Yesterday, I took D strawberry picking. Different farm, brother now extant, and accompanied by the same friends that we had crossed paths with in the parking lot two years ago. We walked up to the patch that the proprietors said would be most bountiful; I figured if D didn’t have to dig too deep to find good berries she might find the process more engaging. She picked about 5 berries, and very calmly said, “OK, I’m done.” I tried momentarily to cajole her back, but she said, “No thanks.” So I let her run off, because we’ve reached a point where I can now actually trust her to stop if I say stop…mostly. There were goats on the farm, and she wanted to pet the goats. It was understandable. I know she prefers fauna to flora, as a rule. I tried a bit harder to get her brother, who is about 6 months younger than she had been on that first outing, to participate in the activity at hand, but he just wanted to eat the berries I picked and tromp through the rows of a muddy cornfield. And then he joined his sister and her friend by the goats. There was also a young calf that they all loved. An older child pointed out that they could feed strawberries from a nearby patch to the animals, so D and her friend proceeded to do just that. My friend and I then moved our picking operation to the opposite side of the same patch. I literally met her halfway.
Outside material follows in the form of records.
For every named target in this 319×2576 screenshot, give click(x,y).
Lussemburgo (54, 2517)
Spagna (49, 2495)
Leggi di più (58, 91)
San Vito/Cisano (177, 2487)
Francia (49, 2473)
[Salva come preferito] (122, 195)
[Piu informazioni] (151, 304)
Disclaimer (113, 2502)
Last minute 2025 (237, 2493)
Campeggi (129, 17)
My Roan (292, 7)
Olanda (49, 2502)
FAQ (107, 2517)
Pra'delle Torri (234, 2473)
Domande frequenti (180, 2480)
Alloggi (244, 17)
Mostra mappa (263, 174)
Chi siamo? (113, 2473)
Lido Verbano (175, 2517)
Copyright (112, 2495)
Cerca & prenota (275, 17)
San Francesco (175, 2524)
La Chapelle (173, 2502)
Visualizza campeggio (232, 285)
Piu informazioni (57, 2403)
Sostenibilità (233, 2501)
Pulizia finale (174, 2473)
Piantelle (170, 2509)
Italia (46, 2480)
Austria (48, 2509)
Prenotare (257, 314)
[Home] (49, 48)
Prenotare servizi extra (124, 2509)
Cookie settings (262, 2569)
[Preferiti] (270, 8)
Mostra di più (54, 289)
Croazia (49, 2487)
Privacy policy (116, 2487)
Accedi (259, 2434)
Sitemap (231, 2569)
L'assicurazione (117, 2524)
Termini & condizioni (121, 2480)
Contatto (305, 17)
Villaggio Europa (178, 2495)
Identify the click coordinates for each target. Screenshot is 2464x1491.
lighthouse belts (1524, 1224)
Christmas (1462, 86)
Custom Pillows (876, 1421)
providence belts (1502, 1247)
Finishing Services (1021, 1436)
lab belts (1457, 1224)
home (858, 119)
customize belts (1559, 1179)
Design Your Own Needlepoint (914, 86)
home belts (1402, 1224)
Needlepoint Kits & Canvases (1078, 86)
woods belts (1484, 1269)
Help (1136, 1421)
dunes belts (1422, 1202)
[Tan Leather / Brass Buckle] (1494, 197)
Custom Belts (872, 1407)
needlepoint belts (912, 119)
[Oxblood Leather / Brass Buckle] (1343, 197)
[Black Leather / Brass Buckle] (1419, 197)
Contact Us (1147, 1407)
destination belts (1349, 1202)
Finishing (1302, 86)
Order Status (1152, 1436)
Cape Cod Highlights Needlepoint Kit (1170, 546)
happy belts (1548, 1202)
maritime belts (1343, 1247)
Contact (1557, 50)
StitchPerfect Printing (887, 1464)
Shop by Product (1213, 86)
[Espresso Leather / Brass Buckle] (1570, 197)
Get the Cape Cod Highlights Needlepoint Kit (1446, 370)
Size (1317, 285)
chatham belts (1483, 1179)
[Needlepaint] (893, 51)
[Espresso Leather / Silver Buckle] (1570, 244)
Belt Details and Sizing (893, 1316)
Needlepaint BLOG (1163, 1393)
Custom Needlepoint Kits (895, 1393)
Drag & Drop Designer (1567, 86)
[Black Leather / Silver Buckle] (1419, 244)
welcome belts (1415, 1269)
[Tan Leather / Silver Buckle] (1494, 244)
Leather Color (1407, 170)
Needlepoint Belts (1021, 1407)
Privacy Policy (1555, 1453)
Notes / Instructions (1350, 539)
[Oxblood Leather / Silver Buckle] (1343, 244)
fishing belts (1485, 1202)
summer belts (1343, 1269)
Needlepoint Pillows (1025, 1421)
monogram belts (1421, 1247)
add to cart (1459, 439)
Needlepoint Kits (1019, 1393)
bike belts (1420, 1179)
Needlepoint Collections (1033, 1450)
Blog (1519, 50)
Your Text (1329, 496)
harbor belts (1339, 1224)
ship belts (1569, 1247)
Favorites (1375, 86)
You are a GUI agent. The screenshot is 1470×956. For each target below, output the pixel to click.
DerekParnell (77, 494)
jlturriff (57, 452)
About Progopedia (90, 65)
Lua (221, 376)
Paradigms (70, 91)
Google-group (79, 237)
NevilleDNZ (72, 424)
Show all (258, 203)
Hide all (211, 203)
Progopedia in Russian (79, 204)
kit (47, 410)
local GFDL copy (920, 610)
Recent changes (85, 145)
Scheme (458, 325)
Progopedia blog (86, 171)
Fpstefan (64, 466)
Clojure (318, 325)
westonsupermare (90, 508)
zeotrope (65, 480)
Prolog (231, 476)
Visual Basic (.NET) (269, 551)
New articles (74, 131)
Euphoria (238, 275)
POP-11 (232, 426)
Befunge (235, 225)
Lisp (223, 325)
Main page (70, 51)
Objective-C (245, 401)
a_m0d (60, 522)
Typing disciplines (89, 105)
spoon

D is always going to be a little bit in her own world. But we, as a team, have come so far in two years that it makes my heart feel like it’s going to burst some days. My love for her is overflowing. I don’t want her to change who she is. I love who she is. I just wanted to find a way for us to meet halfway.
Recently, a boy named Alex Spourdalakis was brutally stabbed to death by his mother. He is only the most recent in a line of similar murders. As I said earlier, my experiences simply cannot compare to those of parents who have non-verbal, non-toilet-trained, violent and unpredictable autistic children. But this woman apparently, based on the support she received prior to the murder from Andrew Wakefield and the anti-vaccine activists from Age of Autism, subscribed to the idea that autism was this THING that afflicted her child, that had somehow stolen her real son from her, that needed to be cured at all costs. I’m willing to bet that at trial we’ll hear about things like chelation and bleach enemas, all these awful treatments that desperate parents try when it is too hard to accept that autism is part of who their child is, down to their very core. Behaviors can be changed, both on the part of the child and the parent. But Alex Spourdalakis was not a “child with autism”. He was an autistic child. And now he is dead. I know his mother was overwhelmed in a way that I couldn’t even presume to imagine. But I truly believe that the only way to keep more awful tragedies like Alex’s from happening is to fight for autism ACCEPTANCE rather than autism AWARENESS. Awareness is the first step. But it’s not enough. Alex Spourdalakis’ mother may have loved her son, but she never accepted him.
I love my daughter. I became aware that she is autistic; I accepted that she is autistic. And now I’m on the next stage, which is EMBRACING that my daughter is autistic, recognizing the challenges but still loving every inch of her. She works so hard, but she’s working to change and improve BEHAVIORS, not who she innately is. As a parent, I try to do the same…so we can continue to meet each other halfway.
I don’t have a problem with D reading this someday; I actually hope she does. Because I want her to know that despite any sadness and frustration I have as a parent, it doesn’t affect how I feel about her as my child. She’s the best. I can’t imagine having a different daughter. She’s the best.